▶ WRITTEN REQUEST
Print the items below word for word, beginning with the first line and stopping after the line that contains "coord(114,504)". Leave out the pictures.

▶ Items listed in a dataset
——
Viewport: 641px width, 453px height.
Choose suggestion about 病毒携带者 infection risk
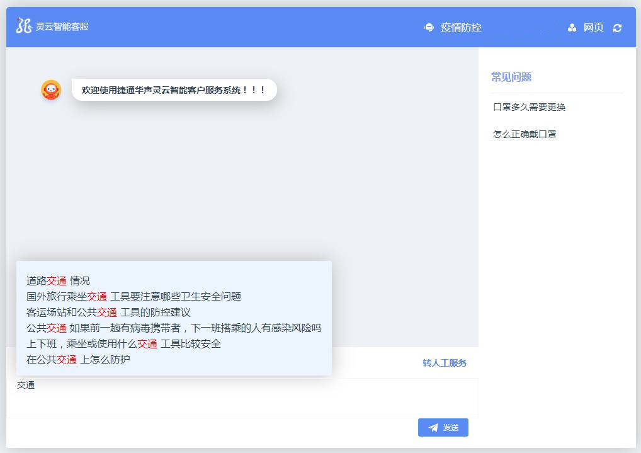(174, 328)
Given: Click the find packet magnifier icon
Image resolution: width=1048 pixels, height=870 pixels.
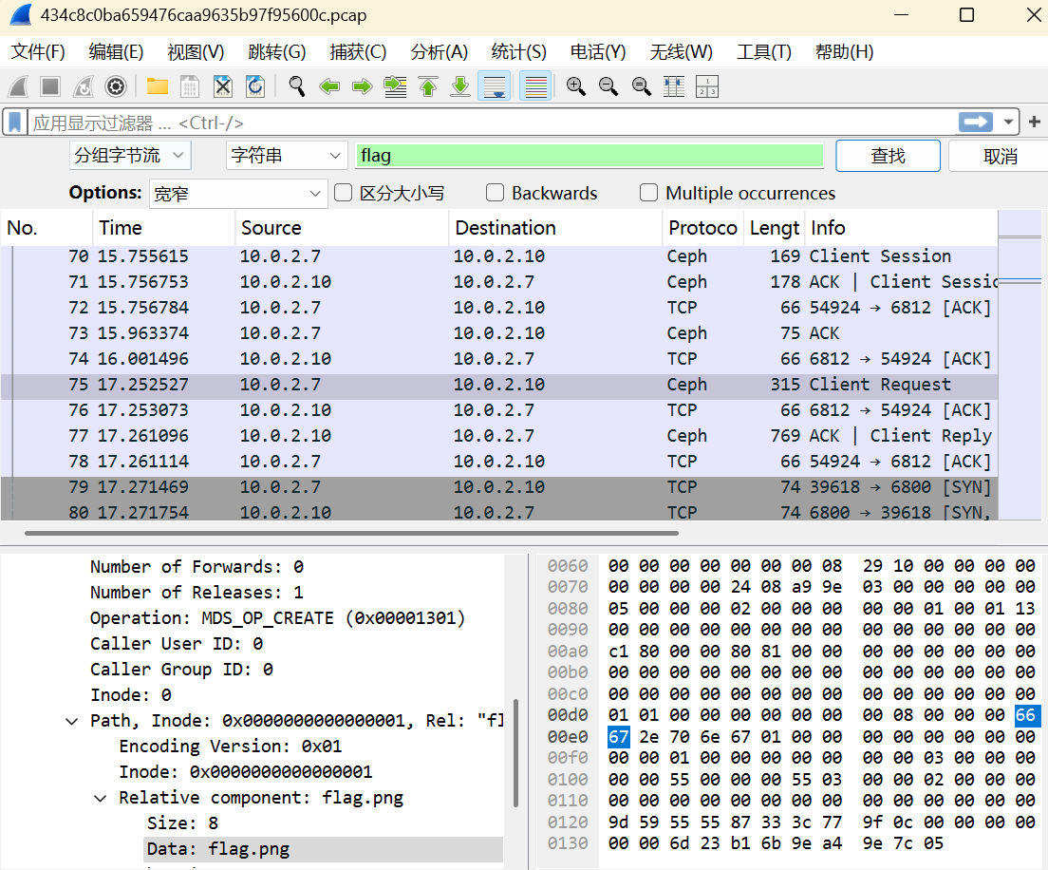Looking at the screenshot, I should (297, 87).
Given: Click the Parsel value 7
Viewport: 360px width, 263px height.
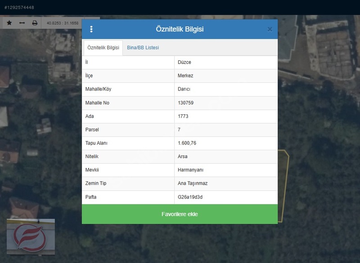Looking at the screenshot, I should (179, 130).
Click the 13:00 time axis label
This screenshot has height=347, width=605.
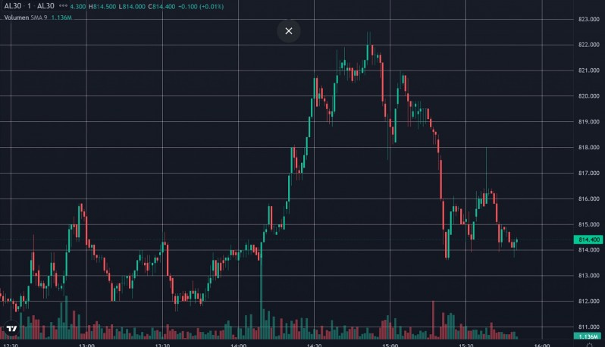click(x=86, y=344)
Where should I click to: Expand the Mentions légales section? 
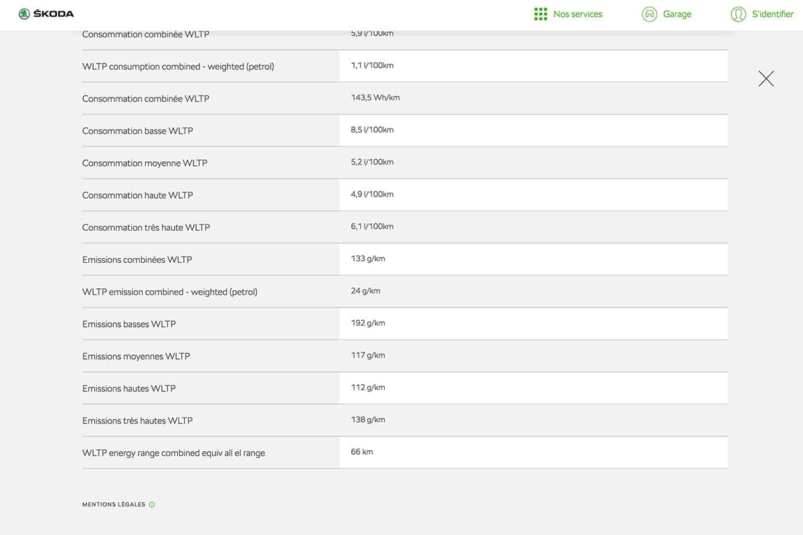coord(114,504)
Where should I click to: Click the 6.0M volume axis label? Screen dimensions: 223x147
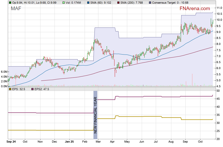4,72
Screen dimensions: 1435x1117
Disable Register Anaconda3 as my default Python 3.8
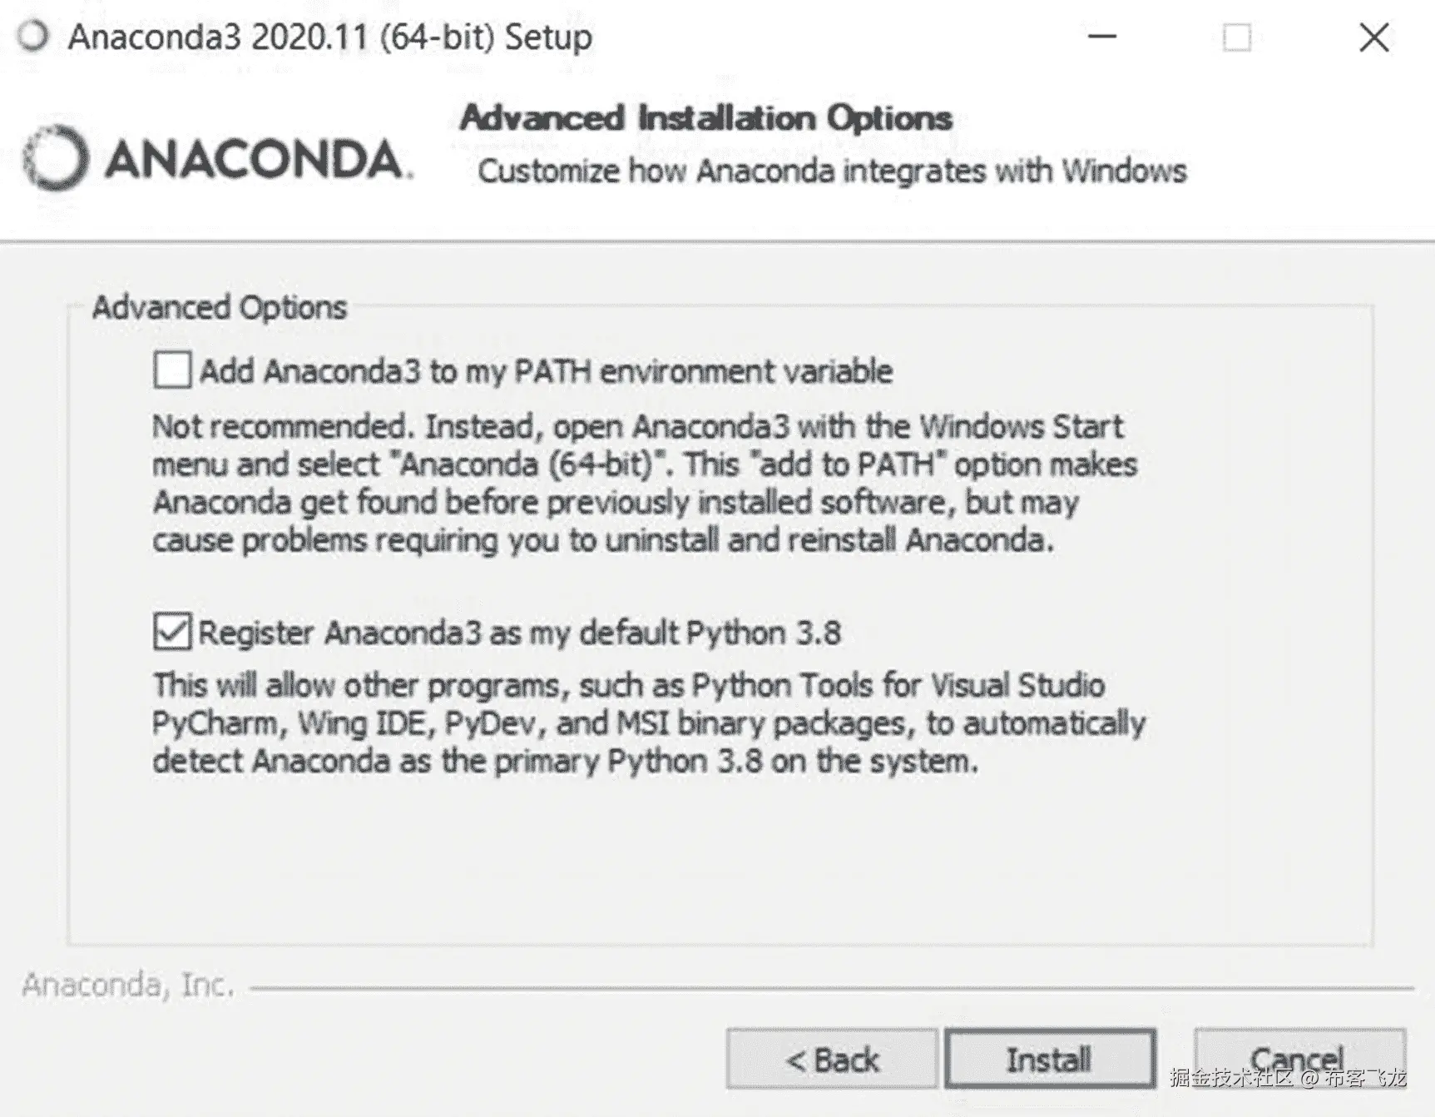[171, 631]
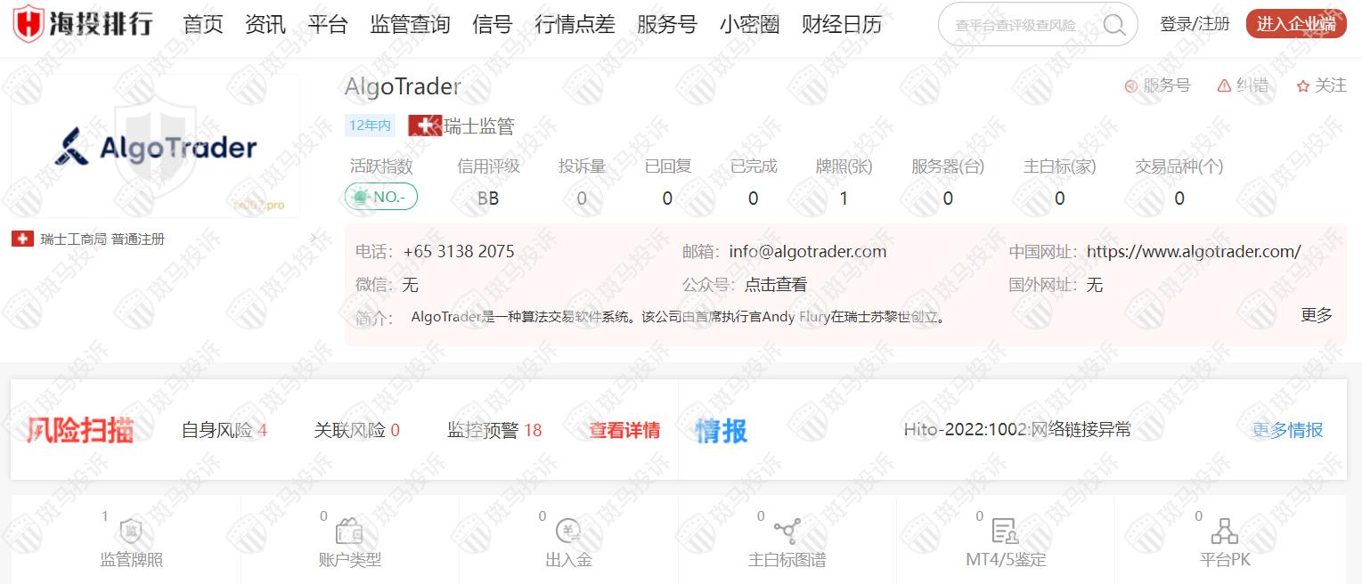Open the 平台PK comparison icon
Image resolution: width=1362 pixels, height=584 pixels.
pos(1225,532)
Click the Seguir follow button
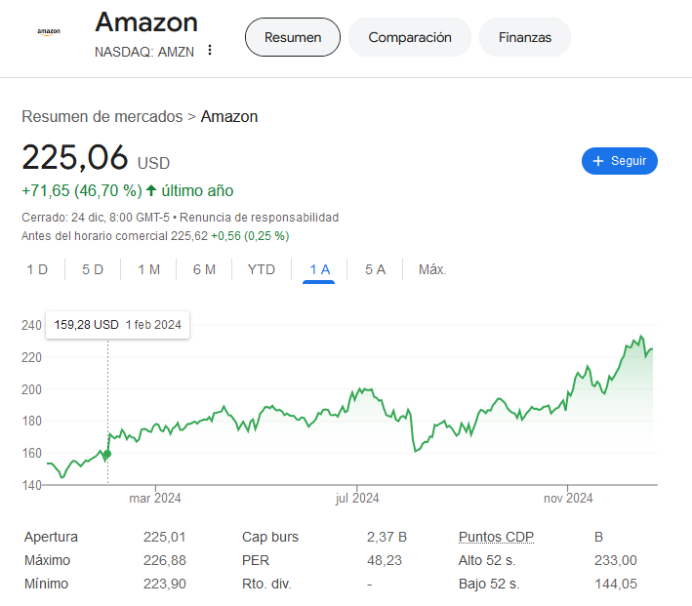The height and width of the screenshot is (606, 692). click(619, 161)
——
▶ FULL SOLUTION
Viewport: 641px width, 453px height.
Choose suggestion about 病毒携带者 infection risk
(174, 328)
Given: Click the find packet magnifier icon
Image resolution: width=1048 pixels, height=870 pixels.
Looking at the screenshot, I should (297, 87).
Given: Click the Parsel value 7
Viewport: 360px width, 263px height.
Looking at the screenshot, I should (179, 130).
Click the 13:00 time axis label
This screenshot has height=347, width=605.
click(x=86, y=344)
Where should I click to: Expand the Mentions légales section? 
coord(114,504)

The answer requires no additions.